SOURCE DOCUMENT:
Functional Programming Is A Scam - austengary
http://swannodette.github.io/2013/06/10/porting-notchs-minecraft-demo-to-clojurescript/
======
archgoon
This post seems to be a scam. The rather sensationalist claim in the title has
nothing to do with the post, nor is it referenced at all. The post is mostly
about reimplementing Notch's 'Javascript Minecraft Rendery Hack Thingy' in
clojurescript; and the niceness of applying the Closure Compiler to reduce the
size of the output.

At best, the author will later explain that they were conducting an A/B test
of post titles and will later share with us the results of their experiment.
As it stands, however, this seems to be simple link-bait.

REQUIRED TASKS:
• a. Repeat the passage of the thread about the ClojureScript Minecraft port between "At best, the" and "be simple link-bait.", inclusive, substituting "study" for "experiment".
• b. Proceed with the thread about the ClojureScript Minecraft port, picking up right after its last sentence.
The material after this point has no connection to the thread about the ClojureScript Minecraft port.

PROVIDED MATERIAL:
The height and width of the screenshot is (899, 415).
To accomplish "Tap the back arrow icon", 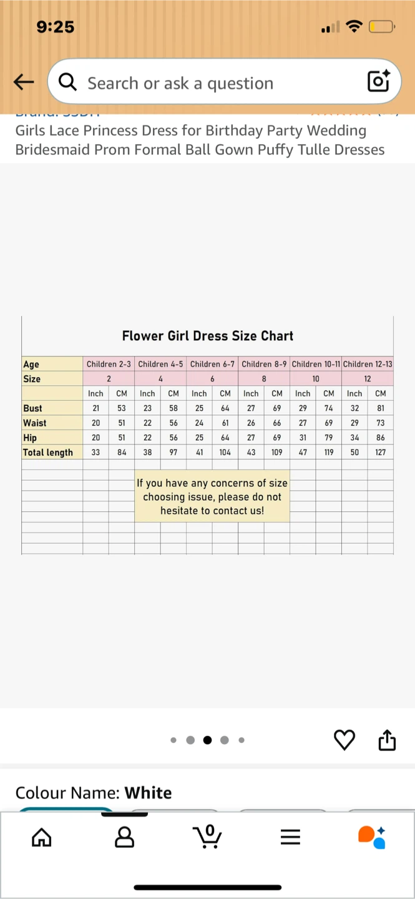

FINAL RESULTS:
• a.
At best, the author will later explain that they were conducting an A/B test
of post titles and will later share with us the results of their study.
As it stands, however, this seems to be simple link-bait.

• b.
------
jere
_Any headline which ends in an exclamation mark can be considered sarcasm._

------
javajosh
Total link-bait title. Better: "Porting Minecraft to ClojureScript". That's
better, but still not entirely accurate since this is just a demo, not the
full game.

------
leokun
It's a pretty good post, too bad about the title. I should give Closurescript
a try. I don't necessarily agree with local modifications though, not unless
it's absolutely obvious.

------
coldtea
Anybody else wants to ignore 4 other comments already about the "linkbait
title" and add his?

------
meepmorp
What's with the click bait title?